そして、百円ショップです。ここ、地味に好きです。仏具も売っているので。良いですね、仏具。見ているだけで心が落ち着きます。お蝋燭やお線香まで売っています。火を着けて、一人法事とかできます。火事が恐いのでやりません。
百円ショップは年中無休全店規模での特売です。足を踏み入れるとついつい余計な物を購入し、結局、お金の無駄使いをしてしまうと言う罠。まさに特売と同じです。良く計算すると全然お得じゃなかったりするところもポイント高いです。
そして、屋上駐車場へと出て、一回り終了です。
ここで風に吹かれるのが好きです。気持ちいいです。でも、少しまぶしいです。幽霊なのでお日様のまぶしさは目に堪えます。日陰者ですから、幽霊なんて。

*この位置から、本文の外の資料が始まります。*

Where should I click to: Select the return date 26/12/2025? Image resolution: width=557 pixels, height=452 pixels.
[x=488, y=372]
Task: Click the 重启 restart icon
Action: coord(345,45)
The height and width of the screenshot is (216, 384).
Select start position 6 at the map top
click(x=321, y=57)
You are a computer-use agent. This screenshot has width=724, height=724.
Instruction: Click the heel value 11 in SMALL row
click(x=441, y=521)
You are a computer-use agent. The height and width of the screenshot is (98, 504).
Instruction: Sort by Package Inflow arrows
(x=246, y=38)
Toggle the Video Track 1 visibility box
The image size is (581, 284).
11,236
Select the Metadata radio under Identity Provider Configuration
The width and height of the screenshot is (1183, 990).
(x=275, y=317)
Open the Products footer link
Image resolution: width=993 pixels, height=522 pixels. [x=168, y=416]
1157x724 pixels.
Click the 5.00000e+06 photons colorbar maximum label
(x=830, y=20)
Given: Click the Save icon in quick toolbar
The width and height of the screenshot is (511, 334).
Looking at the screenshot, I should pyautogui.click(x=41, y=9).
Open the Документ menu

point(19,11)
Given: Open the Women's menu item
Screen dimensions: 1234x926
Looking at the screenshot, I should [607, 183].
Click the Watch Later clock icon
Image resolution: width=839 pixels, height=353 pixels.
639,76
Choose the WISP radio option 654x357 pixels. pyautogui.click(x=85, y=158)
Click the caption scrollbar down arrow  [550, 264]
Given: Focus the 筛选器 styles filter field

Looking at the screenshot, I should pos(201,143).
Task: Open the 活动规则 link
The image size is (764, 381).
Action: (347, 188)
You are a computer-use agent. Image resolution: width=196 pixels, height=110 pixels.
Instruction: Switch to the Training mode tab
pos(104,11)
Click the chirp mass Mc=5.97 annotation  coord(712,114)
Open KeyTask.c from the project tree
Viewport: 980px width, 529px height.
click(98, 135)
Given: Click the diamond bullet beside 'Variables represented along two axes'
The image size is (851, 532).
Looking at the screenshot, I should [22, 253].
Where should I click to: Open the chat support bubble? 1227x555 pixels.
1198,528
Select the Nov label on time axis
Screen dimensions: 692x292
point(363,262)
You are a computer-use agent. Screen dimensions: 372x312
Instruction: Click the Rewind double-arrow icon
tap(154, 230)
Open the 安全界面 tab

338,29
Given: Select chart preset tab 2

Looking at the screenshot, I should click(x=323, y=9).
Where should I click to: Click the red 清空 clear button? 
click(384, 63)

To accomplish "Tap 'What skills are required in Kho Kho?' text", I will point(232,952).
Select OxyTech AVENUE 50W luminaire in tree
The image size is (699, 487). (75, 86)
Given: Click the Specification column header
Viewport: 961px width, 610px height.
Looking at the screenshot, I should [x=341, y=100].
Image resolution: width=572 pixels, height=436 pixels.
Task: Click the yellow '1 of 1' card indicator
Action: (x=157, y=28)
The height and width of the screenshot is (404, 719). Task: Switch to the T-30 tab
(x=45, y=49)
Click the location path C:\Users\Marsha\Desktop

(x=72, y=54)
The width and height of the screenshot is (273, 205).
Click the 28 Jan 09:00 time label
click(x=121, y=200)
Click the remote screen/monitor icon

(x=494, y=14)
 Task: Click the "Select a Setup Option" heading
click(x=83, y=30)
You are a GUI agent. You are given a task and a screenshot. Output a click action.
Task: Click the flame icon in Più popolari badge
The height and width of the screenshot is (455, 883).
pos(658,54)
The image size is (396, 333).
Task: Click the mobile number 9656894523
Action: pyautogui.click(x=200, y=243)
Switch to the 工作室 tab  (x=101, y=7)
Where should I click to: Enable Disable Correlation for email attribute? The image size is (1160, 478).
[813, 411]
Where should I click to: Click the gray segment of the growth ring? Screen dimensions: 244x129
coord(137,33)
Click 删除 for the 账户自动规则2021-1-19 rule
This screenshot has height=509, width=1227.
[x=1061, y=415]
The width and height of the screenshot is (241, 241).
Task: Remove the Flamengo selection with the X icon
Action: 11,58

見下ろすと、海が見えます。あの海の向こうに極楽浄土があるのかと思えば、感慨ひとしおです。ですが、地図を見たところ、あの海の向こうには別の国があるだけでした。夢は儚いものです。もしかしたら、この空の向こう側なのかも知れません、が、本で読んだところ、ただの真空地帯らしいです。恐いですね。空気がないと息が出来ません。ここ、突っ込み所です。
どうやら、ここまでが私のテリトリーのようです。ここから外に出ようとすると、見えない壁にぶち当たります。生ものさんでしたら、壁を乗り越えて生きる事もできましょうが、私は生ものではないので素直に諦めます。私、素直で良い子なんです。多分。
私はここに居ます。時々、遊びに来てください。お土産はお線香で良いですから。